Outgoing Federal Trade Commissioner Pamela Jones Harbour blasted Google and Facebook on Wednesday for insufficient concern about consumers’ privacy.
Harbour, who steps down from the commission next month, was speaking in Washington, DC, at the third of three FTC-sponosored "Privacy Roundtables."
Grant Gross, writing for IDG News Service, quoted Harbour:
"I am especially concerned that technology companies are learning harmful lessons from each other’s attempts to push the privacy envelop. Even the most respected and popular online companies, the ones who claim to respect privacy, continue to launch products where the guiding privacy policy seems to be, ‘Throw it up against the wall and see if it sticks.’

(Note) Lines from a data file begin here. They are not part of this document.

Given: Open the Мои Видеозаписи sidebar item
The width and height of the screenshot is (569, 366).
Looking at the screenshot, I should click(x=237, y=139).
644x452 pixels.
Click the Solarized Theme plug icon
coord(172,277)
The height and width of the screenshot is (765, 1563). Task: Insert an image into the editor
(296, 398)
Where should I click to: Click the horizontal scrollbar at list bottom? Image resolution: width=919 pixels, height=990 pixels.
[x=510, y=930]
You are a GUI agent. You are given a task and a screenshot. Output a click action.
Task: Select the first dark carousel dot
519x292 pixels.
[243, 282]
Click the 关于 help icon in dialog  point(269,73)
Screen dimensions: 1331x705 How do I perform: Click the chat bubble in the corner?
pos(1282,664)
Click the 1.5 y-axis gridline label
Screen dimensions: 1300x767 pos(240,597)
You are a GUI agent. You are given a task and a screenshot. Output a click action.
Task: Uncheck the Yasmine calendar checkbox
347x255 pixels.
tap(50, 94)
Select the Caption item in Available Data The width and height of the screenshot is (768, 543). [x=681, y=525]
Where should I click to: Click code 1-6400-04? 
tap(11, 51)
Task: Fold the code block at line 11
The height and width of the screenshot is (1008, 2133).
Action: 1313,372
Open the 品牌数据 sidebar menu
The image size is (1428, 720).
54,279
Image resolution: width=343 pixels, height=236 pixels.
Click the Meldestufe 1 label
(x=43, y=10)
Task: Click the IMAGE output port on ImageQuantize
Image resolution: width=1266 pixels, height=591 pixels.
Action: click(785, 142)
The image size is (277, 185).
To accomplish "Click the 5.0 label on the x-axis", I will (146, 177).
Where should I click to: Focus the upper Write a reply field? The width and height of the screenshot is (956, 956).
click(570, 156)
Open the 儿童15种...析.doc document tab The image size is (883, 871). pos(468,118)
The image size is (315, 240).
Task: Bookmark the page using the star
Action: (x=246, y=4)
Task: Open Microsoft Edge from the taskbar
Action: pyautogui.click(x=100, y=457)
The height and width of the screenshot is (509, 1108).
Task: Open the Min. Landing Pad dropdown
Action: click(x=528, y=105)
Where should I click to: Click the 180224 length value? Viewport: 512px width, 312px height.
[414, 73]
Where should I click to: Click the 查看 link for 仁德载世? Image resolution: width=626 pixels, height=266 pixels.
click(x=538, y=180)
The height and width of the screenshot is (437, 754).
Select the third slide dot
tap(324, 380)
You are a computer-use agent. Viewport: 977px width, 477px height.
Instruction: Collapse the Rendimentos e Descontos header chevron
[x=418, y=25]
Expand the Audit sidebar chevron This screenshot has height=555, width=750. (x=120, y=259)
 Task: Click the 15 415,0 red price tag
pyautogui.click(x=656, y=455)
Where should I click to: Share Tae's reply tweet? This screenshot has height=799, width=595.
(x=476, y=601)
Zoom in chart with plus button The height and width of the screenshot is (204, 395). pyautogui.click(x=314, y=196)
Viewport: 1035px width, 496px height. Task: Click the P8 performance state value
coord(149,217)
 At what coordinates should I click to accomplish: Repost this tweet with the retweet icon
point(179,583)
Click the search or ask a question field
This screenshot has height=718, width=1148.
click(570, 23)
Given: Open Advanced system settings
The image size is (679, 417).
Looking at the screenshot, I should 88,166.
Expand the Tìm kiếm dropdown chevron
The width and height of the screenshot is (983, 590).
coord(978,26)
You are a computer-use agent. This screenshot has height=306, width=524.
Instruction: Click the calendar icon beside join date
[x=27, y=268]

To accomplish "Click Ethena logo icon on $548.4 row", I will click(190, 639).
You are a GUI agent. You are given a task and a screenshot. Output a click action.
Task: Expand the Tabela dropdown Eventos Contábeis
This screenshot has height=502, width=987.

"I realize that companies continue to take a testing-the-water approach to privacy because no regulatory agency has sent a clear message that this behavior is unacceptable. I would like to see the commission take the position of intolerance toward companies that push the privacy envelop, then backtrack and modify their offerings after facing consumer and regulator backlash."
Google was the target of particularly sharp criticism. Harbour said Google’s launch of its social networking service, "Buzz" was "irresponsible conduct."
Buzz was launched as part of Google’s email and revealed lists of whom consumers most frequently emailed or with whom they chatted most frequently online. She called Buzz’s launch a "material change" in consumers’ relationship with Gmail:
"When users created Gmail accounts, they signed up for e-mail services. Their expectations did not include social networking."
Formal complaints about how Facebook and Google handled privacy issues have been filed with the FTC. Though Harbour is scheduled to step down, her remarks seem to reflect an FTC that is now taking consumer privacy seriously. I think you can count on some significant FTC enforcement actions protecting consumers’ privacy rights in the near future.